── TEXT BLOCK

Normally, the finite element mesh conforms to the CAD geometry which belongs to static correspondence. Differently in this article, the mesh covers the CAD geometry in bigger spatial scale. Mapping mechanism has been developed to associate the geometry feature model and the material feature model. In this way, re-meshing is avoided when optimization activities dynamically change the geometry.

Because of the inconformity, it is important to accurately map the local material information into the solid geometry domain, which could be done by applying the Heaviside function. As shown in equation (6), the grid nodes inside the geometry employ the level set values bigger than zero, and therefore, the Heaviside function is equal to 1. However, the grid nodes outside the geometry employ the level set values smaller than zero, and therefore, the Heaviside function is equal to 0

{\begin{matrix} H (Φ) = 1, Φ \geq 0 \\ H (Φ) = 0, Φ < 0 \end{matrix}

(6)

Through standard interpolation, the boundary elements can be represented by

H (Φ) = H (\sum Φ_{i} N_{i} (X))

(7)

with which the level set function can clearly predict the elements inside the geometry and approximate the elements crossed by the boundary. However, the explicit Heaviside function lacks continuity and accuracy in reflecting the boundary element properties. Therefore, the approximated Heaviside functions^29,38 are normally applied.

────
── LISTED RECORDS

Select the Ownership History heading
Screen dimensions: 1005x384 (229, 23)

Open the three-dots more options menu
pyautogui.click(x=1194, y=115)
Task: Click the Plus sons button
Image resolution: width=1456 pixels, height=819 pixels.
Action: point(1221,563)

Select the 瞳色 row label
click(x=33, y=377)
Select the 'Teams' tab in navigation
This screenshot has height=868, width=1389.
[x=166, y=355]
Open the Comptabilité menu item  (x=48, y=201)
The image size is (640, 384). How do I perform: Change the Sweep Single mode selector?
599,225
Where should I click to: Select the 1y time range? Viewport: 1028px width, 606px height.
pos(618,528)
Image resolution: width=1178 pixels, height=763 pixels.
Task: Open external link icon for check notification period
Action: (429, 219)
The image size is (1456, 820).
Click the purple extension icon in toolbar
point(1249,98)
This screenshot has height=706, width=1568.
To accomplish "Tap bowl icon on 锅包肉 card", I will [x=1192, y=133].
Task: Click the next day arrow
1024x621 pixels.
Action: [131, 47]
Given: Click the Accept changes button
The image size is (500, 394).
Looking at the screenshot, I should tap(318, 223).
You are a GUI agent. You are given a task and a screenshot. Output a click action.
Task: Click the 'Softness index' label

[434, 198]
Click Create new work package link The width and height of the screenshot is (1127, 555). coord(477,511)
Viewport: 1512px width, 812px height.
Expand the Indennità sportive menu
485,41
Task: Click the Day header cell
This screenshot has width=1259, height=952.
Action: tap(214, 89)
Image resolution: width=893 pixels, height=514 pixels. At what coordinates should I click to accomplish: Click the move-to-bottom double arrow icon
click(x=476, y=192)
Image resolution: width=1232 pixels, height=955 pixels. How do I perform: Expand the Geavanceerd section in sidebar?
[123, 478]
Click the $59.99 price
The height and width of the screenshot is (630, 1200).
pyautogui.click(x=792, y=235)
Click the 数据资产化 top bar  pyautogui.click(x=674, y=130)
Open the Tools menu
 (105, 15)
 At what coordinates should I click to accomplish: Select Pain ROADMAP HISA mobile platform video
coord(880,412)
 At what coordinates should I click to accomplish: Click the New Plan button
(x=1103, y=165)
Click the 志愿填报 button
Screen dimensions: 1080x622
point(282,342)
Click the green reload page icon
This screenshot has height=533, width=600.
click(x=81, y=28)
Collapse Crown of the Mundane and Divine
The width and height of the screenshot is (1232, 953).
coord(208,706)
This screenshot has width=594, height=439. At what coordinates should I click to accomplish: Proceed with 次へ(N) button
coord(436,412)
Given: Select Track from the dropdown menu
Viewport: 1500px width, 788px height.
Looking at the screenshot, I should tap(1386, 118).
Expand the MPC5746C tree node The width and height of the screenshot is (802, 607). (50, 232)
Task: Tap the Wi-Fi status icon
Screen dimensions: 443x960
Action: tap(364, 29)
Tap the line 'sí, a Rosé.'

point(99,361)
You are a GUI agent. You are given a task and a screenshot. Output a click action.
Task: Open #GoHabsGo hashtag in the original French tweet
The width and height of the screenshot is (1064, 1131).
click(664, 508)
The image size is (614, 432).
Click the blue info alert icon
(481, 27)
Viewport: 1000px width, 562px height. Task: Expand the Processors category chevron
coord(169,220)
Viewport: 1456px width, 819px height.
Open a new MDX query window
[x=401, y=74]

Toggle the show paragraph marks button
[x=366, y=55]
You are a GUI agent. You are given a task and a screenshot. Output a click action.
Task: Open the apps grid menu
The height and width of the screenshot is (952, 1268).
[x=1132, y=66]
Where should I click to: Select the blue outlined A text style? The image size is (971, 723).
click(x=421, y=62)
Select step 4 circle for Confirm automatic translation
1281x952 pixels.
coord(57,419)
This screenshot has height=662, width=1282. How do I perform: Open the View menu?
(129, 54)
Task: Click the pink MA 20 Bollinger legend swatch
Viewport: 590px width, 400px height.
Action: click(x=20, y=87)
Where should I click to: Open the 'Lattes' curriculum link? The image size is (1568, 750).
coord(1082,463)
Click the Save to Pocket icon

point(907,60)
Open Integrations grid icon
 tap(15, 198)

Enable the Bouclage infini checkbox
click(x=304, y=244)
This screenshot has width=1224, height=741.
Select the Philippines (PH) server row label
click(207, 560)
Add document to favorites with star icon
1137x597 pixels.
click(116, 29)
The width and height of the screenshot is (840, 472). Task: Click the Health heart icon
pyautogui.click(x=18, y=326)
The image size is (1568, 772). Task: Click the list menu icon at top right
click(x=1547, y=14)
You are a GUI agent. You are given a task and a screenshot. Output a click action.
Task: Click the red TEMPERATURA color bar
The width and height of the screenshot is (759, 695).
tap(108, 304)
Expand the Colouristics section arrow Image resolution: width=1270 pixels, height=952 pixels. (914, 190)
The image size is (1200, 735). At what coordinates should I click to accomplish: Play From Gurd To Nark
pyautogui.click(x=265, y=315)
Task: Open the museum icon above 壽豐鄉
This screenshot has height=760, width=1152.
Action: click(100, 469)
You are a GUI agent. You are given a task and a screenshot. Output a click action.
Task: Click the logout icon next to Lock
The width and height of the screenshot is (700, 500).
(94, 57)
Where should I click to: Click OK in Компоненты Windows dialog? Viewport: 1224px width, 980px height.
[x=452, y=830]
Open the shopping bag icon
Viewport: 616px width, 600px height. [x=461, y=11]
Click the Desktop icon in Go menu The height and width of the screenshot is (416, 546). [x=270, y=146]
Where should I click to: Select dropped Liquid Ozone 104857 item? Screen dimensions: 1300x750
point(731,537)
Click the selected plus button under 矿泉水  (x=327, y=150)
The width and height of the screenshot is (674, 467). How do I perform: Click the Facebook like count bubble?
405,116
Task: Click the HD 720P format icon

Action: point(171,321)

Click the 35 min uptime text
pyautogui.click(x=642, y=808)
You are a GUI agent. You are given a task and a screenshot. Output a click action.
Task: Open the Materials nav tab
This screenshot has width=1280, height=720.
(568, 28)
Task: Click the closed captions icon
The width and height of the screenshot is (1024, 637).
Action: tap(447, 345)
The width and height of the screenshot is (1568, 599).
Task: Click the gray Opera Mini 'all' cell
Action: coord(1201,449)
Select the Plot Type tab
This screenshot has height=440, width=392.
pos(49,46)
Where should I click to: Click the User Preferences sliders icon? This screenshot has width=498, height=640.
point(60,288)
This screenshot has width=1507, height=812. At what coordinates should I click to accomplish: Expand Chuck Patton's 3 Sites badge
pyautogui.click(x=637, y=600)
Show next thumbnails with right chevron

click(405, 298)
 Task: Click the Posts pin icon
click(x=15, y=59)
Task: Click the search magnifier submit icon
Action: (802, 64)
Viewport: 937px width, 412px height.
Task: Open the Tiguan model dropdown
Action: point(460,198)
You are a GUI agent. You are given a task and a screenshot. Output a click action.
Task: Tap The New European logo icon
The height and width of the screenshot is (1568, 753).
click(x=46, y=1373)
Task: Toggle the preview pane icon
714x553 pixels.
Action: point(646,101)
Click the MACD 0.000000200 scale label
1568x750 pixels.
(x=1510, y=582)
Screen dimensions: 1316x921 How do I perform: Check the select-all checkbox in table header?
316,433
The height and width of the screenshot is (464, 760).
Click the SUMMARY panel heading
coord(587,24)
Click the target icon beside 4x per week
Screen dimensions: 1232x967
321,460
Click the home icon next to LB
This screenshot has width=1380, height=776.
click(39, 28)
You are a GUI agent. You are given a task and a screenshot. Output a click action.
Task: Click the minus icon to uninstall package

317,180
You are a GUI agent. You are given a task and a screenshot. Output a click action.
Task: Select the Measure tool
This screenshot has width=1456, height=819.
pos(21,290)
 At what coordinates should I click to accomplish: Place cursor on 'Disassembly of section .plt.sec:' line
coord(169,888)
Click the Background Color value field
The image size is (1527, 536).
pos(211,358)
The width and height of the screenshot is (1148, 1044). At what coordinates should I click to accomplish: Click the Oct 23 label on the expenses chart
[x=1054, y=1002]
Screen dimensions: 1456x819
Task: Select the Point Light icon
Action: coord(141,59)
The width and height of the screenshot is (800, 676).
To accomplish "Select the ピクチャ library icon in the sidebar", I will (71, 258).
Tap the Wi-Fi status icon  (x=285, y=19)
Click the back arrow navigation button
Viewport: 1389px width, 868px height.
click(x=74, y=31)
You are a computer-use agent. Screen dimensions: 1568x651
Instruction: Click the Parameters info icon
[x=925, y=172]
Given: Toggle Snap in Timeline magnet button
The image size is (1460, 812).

────

• [INSTRUCTION]
Can you update the Heaviside function text by giving everything from "H (Φ) = H (\sum" down to "are normally applied." again, with "continuity" changed to "smoothness"?

• [WRITTEN REPLY]
H (Φ) = H (\sum Φ_{i} N_{i} (X))

(7)

with which the level set function can clearly predict the elements inside the geometry and approximate the elements crossed by the boundary. However, the explicit Heaviside function lacks smoothness and accuracy in reflecting the boundary element properties. Therefore, the approximated Heaviside functions^29,38 are normally applied.